While Pip’s “Churchill” is a show to be viewed with delight, projecting a vibrant portrait of a historical figure who led a rich and meaningful life, his “Adolf” has a remarkable relevance to the world, with the message that racial hatred, chauvinism and malignant exhortation of national superiority can lead to the emergence of Right-wing dictatorship.

The third solo play was presented by Jailoshini Naidoo of South Africa, a leading theatre and television artist. Entitled “At The Edge”, written by eminent playwright Govender based on his book of the same title, the play is directed by Sharupa Dutta. It is set in the apartheid period of South African history when the Group Area Act was being implemented with brute force by the state. (According to the Group Area Act 1950, urban apartheid was implemented to remove non-whites from the developed areas for settling the whites. The uprooted non-whites were allotted small pieces of land in far flung areas.)
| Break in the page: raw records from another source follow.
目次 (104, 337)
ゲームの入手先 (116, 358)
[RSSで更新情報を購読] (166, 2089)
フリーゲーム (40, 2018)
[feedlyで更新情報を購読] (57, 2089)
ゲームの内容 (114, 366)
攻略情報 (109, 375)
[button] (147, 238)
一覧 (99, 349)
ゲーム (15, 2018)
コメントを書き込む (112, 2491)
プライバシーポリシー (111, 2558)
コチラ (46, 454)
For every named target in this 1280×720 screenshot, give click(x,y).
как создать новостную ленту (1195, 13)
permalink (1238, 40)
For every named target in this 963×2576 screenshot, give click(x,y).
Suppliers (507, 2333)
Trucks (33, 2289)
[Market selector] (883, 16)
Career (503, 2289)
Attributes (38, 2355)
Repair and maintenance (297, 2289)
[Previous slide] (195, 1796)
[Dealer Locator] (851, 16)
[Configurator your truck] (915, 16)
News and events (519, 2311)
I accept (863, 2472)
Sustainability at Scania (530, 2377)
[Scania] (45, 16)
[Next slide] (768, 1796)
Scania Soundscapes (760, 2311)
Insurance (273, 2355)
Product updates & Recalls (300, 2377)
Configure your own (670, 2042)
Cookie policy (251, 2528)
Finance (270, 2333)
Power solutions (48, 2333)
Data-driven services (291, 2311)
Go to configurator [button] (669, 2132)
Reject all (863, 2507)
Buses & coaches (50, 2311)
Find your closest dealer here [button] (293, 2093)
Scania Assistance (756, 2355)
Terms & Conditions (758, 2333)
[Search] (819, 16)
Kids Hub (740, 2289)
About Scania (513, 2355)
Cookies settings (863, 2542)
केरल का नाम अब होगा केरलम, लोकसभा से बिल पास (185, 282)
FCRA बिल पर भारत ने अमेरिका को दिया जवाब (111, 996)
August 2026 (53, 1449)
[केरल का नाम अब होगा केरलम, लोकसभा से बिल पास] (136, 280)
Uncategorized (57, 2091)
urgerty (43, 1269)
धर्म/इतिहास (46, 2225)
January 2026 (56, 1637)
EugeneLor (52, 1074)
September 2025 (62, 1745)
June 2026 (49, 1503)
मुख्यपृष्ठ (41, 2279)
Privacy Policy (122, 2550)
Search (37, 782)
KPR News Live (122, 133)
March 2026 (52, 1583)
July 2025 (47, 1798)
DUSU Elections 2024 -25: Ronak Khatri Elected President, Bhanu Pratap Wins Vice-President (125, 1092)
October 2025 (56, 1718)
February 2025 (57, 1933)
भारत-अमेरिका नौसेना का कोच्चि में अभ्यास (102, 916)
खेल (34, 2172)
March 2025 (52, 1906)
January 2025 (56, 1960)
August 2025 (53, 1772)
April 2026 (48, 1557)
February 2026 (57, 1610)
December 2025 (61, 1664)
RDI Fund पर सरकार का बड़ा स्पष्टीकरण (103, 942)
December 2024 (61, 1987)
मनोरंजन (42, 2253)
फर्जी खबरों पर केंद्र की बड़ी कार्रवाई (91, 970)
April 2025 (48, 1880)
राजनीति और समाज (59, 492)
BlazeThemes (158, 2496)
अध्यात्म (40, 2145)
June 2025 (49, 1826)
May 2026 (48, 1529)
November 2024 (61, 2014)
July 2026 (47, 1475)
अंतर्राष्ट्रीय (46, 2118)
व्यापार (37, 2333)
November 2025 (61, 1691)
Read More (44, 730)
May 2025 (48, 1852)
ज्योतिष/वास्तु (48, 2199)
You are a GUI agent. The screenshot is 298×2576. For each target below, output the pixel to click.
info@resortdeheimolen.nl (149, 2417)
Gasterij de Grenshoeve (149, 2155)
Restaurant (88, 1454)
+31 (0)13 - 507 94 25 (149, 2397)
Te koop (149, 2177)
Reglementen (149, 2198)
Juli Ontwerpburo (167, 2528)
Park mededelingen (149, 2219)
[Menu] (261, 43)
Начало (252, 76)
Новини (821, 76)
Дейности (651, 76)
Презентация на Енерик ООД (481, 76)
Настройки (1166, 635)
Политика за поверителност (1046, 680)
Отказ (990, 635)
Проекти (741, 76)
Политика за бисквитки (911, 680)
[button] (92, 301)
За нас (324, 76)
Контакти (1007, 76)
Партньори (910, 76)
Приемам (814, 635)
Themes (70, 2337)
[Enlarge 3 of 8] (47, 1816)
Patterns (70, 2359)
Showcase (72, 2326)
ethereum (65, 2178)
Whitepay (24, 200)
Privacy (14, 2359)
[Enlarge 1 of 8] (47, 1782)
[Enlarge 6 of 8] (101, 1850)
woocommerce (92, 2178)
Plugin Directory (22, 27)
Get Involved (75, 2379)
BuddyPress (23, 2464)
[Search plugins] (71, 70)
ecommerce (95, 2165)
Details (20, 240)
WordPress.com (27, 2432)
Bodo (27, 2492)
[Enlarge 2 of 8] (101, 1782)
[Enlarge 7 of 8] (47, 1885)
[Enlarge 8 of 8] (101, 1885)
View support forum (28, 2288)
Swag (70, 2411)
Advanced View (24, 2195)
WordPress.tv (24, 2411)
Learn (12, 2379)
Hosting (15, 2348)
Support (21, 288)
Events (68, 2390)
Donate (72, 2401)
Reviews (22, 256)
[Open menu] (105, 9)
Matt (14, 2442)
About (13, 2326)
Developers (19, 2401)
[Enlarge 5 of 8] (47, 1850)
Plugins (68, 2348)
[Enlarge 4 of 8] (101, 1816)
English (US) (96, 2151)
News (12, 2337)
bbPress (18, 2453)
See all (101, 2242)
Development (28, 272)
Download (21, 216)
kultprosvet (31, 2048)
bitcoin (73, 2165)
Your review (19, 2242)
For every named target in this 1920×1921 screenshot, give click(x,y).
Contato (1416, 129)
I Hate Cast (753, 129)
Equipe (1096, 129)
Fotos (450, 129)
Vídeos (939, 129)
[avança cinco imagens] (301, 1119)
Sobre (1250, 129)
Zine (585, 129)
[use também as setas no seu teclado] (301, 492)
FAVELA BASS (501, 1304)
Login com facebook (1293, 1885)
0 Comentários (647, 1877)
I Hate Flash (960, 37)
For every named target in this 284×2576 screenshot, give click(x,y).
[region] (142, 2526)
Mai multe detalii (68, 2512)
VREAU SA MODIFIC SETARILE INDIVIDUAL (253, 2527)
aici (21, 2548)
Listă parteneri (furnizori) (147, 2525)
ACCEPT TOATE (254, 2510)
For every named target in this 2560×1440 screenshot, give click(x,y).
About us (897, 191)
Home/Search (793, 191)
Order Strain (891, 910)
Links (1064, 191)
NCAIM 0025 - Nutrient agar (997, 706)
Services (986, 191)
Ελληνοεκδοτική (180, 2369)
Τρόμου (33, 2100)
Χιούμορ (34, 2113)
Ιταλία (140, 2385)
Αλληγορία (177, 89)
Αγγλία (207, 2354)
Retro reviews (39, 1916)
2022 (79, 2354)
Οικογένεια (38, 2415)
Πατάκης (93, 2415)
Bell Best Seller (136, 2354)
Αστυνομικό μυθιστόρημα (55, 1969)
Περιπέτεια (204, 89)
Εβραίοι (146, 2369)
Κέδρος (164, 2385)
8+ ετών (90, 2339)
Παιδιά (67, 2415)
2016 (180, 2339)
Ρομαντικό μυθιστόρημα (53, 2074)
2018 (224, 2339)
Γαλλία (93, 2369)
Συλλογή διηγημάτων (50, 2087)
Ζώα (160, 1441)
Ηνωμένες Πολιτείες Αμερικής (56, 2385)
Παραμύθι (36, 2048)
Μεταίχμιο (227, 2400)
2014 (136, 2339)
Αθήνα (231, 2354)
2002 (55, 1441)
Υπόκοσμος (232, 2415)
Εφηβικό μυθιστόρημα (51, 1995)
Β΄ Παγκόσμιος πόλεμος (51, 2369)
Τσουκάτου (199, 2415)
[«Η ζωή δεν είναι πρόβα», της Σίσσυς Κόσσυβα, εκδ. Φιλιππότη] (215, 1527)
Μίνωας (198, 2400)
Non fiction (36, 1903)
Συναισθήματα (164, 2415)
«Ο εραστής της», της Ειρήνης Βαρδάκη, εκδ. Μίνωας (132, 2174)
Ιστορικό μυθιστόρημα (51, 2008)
Naidoo portrays a non-white who is served with the notice to vacate his house which he has built with great care, spending his hard earned money. Undaunted by the inhuman orders for vacation, he defies the law. This is a battle between the powerful apartheid state and a lone non-white citizen whose only strength is his determination to defy unjust orders.

Naidoo creates multiple characters that interact with the protagonist. She captures the idiosyncrasies of these characters, stepping out of one character to enter into another effortlessly, displaying remarkable variations, evoking wide ranging moods. She ends her show with a touch of irony and pathos when the protagonist dies and the family is allowed to remain in the house until the mourning period is over.